Over recent decades there have been various influences on health services for people with an intellectual disability (PWID). Chief of these has been the move from institutional care – where annual check-ups by medical officers were common practice – to community care, delivered by general practitioners (GPs) and community disability teams (CIDTs); also known as community learning disability teams.
There has also been a dramatically increased life expectancy, especially for those with more severe intellectual disability. Between 2001 and 2021, the population of PWID aged over 60 is expected to increase by 36%. It can be expected that increasingly complex physical health problems will be seen, related to having an intellectual disability and being elderly.
Finally, there is better understanding of physical health problems in this group, as genetic research and epidemiological surveys have increased clinicians’ knowledge; they have also increased patients’ and carers’ expectations of better management of health problems.

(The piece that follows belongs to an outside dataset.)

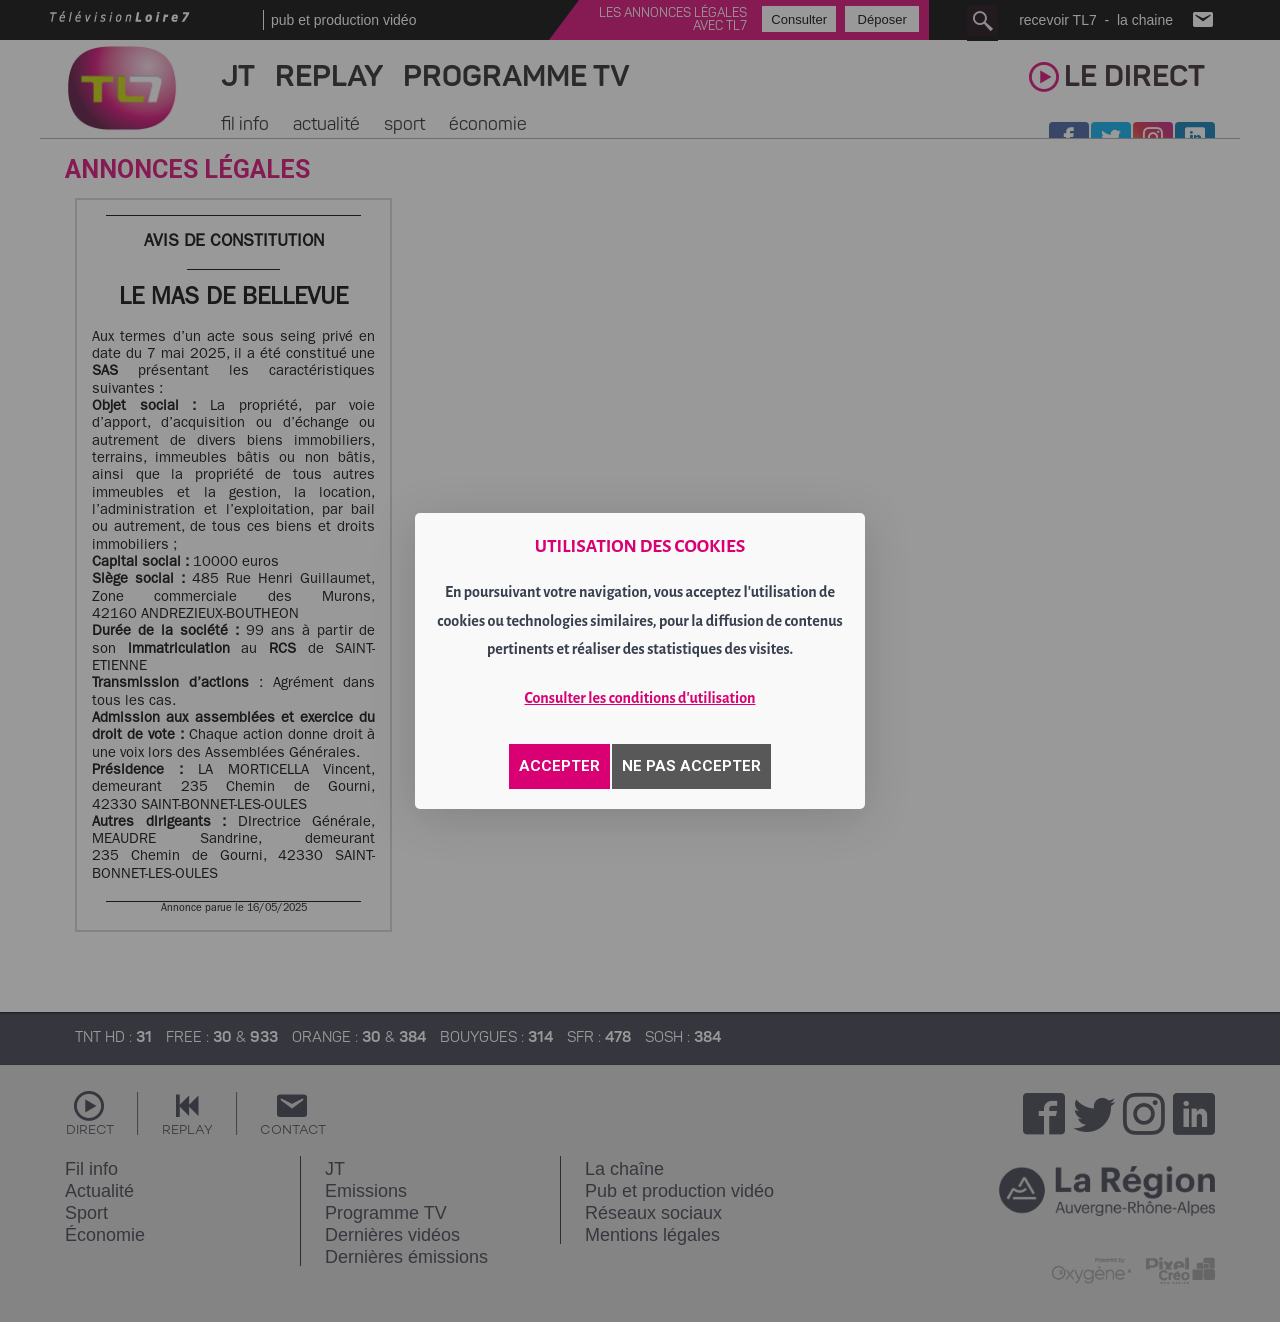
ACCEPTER (559, 766)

People with an intellectual disability are some of the most vulnerable members of our society and are often dependent on others for their support. Generally, they are of low socioeconomic status, with only 17% in paid work; have poor coping strategies; and are often excluded from society as 5% are without family or friends. Moreover, 23% experience physical and 47% verbal abuse. These factors coupled, with difficulties in communicating needs and accessing resources, have led to significant health inequalities.
People with intellectual disability are 58 times more likely to die before the age of 50 than the rest of the population4 and overall mortality rates are 3 times higher for people with moderate to severe intellectual disability; they also have higher rates of preventable deaths. There are a number of factors, discussed below, that might contribute to this, including the possibility of clinicians missing physical health problems because they dismiss behaviours that could be communicating illness or pain as solely due to the intellectual disability (‘diagnostic overshadowing’). In some cases there may also be therapeutic negativism or nihilism, with clinicians pursuing neither investigations nor vigorous treatment, for a variety of reasons (Box 27.1).